メールを送るとき、「宛先(TO)」の下に「CC」や「BCC」という欄があるのを見たことはありませんか?
「これって何?」
「どう使い分ければいいの?」
「間違えて使うと失礼になるのかな…」
そんな疑問を持っている方も多いと思います。
実は、これらの機能を正しく使えるようになると、メールのやり取りがとても便利になります。特に「BCC」は、プライバシーを守りながら複数の人にメールを送るときに欠かせない機能なんです。
この記事では、BCCの意味から使い方、マナーまで、初心者の方にもわかりやすく解説します。

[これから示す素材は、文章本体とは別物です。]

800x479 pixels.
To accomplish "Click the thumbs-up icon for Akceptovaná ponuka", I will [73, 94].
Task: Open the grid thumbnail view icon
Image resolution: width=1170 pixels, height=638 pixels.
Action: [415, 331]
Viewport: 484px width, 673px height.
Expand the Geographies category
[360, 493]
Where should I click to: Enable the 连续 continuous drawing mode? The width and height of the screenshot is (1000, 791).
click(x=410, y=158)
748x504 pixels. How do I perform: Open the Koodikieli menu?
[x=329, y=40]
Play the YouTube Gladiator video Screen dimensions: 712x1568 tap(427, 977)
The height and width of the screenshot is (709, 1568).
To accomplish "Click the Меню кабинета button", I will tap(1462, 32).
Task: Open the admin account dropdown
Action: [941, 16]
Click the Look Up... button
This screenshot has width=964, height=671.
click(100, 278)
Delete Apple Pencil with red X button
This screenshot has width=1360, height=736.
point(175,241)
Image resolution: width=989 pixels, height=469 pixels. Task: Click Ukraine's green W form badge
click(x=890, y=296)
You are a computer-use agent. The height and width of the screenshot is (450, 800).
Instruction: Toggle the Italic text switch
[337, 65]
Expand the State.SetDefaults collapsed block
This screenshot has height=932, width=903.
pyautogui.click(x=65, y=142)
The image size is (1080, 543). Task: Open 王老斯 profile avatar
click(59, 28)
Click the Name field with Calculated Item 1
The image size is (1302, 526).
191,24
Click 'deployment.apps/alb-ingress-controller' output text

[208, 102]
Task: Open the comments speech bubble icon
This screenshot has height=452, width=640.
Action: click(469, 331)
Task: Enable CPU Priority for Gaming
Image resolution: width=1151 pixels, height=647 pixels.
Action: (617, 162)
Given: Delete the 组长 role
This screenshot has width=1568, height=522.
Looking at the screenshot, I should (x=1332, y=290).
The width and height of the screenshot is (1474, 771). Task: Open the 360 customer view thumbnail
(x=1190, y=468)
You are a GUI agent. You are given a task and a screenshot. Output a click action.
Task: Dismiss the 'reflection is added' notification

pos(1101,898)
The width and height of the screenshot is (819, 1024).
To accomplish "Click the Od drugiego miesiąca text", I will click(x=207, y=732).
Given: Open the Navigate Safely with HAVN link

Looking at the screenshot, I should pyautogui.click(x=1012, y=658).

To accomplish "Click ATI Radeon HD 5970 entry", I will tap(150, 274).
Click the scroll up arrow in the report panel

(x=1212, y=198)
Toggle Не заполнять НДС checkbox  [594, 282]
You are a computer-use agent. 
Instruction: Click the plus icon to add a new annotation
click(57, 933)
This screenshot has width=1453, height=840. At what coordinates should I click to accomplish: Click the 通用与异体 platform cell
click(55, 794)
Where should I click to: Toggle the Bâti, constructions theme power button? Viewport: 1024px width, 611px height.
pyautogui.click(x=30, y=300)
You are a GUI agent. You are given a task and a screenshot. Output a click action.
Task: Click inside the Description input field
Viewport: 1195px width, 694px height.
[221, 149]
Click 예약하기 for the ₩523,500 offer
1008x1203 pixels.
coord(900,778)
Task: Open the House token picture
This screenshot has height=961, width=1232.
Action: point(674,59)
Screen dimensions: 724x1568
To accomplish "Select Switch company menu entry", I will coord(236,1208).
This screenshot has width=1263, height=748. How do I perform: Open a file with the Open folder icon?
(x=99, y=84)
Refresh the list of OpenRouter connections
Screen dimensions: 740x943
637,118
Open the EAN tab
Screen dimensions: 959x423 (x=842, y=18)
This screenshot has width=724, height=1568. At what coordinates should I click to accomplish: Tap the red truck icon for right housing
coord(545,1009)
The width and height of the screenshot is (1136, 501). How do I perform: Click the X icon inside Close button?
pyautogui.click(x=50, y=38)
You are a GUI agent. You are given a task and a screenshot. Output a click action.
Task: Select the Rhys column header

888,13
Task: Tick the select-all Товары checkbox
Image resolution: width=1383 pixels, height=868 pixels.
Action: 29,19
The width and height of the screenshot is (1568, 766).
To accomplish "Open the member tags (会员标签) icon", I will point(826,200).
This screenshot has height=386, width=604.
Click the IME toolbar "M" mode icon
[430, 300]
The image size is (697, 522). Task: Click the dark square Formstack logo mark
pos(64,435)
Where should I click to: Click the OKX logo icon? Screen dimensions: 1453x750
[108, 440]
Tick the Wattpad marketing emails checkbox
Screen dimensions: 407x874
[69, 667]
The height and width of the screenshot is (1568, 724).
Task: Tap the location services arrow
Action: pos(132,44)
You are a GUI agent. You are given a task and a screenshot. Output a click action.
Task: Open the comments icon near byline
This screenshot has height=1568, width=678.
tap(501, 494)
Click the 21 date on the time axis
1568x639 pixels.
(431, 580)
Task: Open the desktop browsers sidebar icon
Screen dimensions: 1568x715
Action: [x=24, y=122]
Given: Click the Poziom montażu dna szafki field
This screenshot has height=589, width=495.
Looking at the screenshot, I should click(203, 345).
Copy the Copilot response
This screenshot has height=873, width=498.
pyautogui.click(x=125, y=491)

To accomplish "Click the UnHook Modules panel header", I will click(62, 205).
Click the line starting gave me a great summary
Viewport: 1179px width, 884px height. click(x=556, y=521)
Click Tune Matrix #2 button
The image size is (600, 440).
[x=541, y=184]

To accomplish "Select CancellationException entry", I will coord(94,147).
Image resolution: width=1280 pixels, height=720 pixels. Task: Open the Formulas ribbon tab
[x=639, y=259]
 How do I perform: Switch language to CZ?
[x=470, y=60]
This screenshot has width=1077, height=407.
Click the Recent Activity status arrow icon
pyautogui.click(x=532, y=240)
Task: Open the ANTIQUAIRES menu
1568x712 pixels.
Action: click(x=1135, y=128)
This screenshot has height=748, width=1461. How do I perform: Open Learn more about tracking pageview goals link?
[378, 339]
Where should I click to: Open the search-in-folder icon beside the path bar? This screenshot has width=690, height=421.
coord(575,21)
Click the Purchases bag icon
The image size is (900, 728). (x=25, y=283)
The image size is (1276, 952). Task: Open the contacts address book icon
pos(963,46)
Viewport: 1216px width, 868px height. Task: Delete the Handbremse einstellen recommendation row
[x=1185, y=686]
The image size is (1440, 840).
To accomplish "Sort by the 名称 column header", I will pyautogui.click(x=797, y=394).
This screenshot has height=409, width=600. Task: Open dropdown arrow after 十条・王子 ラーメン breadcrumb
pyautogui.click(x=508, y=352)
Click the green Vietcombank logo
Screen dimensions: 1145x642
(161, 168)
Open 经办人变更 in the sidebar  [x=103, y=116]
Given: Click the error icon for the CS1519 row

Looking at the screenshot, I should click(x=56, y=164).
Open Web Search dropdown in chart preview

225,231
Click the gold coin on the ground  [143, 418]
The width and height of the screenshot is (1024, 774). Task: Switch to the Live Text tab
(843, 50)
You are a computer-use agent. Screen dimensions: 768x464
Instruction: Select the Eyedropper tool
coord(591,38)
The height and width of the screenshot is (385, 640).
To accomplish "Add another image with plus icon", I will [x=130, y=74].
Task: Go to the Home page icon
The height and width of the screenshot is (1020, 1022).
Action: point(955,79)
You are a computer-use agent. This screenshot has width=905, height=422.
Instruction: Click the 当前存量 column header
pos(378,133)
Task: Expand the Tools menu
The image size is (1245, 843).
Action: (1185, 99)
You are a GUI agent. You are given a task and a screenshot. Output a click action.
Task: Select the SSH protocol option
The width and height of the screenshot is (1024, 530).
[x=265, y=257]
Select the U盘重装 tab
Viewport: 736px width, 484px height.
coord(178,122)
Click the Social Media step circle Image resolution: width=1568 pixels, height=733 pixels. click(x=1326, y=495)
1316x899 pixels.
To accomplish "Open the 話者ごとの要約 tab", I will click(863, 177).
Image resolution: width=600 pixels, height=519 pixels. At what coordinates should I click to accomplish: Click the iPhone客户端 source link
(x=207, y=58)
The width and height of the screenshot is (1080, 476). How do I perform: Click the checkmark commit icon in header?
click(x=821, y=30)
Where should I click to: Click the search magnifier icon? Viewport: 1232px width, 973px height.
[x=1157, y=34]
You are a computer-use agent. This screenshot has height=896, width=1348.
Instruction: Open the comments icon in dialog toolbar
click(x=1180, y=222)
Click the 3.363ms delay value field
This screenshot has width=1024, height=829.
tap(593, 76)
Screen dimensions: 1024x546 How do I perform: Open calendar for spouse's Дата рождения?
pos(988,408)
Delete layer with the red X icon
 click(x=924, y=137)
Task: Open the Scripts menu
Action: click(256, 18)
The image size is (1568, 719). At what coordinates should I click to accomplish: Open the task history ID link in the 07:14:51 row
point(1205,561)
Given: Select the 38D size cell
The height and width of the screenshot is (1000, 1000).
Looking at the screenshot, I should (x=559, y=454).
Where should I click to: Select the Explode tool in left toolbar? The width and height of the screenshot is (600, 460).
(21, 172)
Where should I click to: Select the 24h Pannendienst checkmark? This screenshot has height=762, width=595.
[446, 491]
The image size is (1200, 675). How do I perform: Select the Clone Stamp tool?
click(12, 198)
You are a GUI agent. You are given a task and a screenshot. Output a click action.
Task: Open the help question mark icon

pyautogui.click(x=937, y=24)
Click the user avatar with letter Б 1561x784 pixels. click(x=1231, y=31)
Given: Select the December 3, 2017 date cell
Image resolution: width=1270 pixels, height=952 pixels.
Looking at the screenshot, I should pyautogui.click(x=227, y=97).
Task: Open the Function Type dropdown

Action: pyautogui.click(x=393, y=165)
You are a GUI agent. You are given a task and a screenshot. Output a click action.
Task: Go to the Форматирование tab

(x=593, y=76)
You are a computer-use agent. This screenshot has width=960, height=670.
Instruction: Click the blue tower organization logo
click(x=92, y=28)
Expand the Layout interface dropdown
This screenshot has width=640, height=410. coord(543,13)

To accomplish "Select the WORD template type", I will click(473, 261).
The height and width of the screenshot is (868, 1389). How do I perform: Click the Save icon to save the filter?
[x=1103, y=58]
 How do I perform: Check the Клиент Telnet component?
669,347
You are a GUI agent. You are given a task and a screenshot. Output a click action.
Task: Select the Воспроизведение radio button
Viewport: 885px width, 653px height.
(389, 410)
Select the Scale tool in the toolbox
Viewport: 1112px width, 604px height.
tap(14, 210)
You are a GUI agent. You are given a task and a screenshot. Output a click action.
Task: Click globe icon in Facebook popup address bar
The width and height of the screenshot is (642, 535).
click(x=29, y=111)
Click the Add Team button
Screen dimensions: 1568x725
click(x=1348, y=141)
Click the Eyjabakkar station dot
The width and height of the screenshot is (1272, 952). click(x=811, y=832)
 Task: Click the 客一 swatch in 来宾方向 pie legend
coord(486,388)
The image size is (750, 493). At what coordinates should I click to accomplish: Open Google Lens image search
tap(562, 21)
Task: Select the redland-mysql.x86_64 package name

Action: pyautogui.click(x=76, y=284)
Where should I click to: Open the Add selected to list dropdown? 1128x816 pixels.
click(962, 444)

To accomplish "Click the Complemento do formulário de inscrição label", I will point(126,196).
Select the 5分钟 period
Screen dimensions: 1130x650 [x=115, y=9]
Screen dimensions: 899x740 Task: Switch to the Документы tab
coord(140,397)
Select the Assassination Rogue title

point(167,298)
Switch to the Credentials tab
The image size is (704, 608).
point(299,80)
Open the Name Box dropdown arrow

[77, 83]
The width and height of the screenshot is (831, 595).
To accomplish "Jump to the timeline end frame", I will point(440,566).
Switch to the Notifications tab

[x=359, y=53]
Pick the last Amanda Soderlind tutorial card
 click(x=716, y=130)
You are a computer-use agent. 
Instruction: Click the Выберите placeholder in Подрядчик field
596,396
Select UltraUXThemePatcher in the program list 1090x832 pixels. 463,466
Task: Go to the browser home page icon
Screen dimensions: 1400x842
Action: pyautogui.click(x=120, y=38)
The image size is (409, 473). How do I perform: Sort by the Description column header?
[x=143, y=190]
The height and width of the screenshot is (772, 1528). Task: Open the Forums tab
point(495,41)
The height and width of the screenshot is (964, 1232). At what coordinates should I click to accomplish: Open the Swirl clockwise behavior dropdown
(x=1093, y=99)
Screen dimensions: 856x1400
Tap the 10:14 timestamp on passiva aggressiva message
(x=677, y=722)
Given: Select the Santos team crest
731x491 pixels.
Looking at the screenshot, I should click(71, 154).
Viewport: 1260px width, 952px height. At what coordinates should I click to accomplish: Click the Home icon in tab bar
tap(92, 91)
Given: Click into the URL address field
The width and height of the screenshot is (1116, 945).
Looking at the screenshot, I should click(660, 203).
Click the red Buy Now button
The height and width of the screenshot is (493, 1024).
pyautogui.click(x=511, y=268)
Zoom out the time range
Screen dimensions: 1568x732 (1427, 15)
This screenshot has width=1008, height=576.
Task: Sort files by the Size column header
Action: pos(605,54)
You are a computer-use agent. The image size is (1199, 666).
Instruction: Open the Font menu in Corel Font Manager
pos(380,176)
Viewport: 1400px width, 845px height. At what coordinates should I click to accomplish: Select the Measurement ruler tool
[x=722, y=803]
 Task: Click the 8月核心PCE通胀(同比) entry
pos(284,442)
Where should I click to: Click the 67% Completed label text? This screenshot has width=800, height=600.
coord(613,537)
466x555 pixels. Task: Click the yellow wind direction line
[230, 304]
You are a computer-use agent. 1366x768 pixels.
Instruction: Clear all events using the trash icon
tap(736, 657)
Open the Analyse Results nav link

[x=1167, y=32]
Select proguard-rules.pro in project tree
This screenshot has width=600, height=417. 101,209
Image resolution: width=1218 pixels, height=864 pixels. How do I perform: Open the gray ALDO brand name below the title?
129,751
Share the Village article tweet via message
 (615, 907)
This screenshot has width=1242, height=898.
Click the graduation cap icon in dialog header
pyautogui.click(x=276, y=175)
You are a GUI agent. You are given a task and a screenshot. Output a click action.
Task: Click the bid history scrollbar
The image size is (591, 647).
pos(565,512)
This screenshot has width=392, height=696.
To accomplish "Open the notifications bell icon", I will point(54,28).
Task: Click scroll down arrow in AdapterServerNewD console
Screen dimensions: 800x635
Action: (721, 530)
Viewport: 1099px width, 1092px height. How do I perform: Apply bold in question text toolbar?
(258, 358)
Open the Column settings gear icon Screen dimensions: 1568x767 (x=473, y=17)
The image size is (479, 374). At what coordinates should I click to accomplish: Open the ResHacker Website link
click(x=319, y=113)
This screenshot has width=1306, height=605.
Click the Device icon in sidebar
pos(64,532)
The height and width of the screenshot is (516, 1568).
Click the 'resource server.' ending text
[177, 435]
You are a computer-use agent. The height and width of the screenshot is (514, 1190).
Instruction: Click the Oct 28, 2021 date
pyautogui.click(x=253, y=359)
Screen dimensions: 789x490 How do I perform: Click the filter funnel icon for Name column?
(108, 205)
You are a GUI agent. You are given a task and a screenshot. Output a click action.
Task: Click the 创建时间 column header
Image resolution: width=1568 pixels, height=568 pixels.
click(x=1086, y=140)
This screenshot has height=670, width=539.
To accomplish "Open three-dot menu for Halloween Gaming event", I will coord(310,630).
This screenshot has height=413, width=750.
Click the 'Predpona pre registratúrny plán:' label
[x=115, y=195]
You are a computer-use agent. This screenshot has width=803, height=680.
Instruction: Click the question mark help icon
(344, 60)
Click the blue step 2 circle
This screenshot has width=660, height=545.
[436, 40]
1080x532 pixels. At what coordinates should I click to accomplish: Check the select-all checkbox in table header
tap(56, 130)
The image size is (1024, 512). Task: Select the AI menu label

仕事でもプライベートでも役立つ知識なので、ぜひ最後まで読んでみてください。
BCCとは?

まず、「BCC」という言葉の意味から見ていきましょう。
BCCの正式名称
BCCは「Blind Carbon Copy(ブラインド・カーボン・コピー)」の略です。
それぞれの意味:
- Blind(ブラインド):見えない、隠された
- Carbon Copy(カーボン・コピー):複写、コピー
つまり、「見えないコピー」「隠されたコピー」という意味になります。
カーボン・コピーの由来
昔、まだパソコンがなかった時代、書類をコピーするときには「カーボン紙」という特殊な紙を使っていました。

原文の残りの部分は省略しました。